This is in genuine tension with the InboundAPI-016 decision ("the method timeout covers
routed calls, including waits"). The two design statements conflict for the
`WaitForAttribute` case: §6 line 192 wants the wait timeout to win; InboundAPI-016 wants
the method deadline to be the hard ceiling. The current code silently resolves it in
favour of the method deadline, which makes the documented `WaitForAttribute` timeout
semantics (and its `false`-on-timeout return contract) unreliable whenever the method
timeout is the smaller of the two.
**Recommendation**
Reconcile the two design statements explicitly.

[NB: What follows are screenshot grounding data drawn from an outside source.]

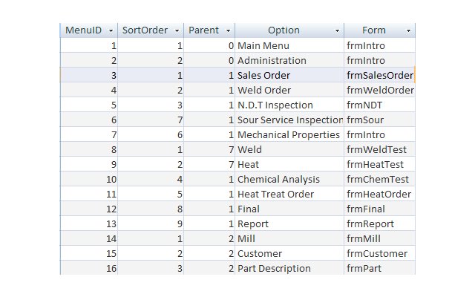Open the Option column dropdown arrow
The height and width of the screenshot is (297, 475).
(338, 31)
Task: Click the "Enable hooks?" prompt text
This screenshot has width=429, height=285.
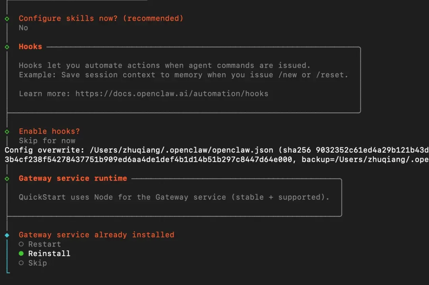Action: click(49, 132)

Options: (a) treat the method deadline as
the hard ceiling and update `Component-InboundAPI.md:192` to say the wait is bounded by
`min(waitTimeout, remaining method deadline)` and that an undersized method timeout will
cut a wait short; or (b) honour spec §6 by deriving the wait's effective token from the
wait timeout (a per-wait CTS) rather than the method deadline, accepting that a long wait
can outlive the generic method timeout. Either way, add a `RouteHelperTests` case pinning
the chosen semantics when method-timeout < wait-timeout (the current suite only tests
deadline-token *inheritance*, not the timeout *ordering* conflict).
**Resolution**
_Unresolved._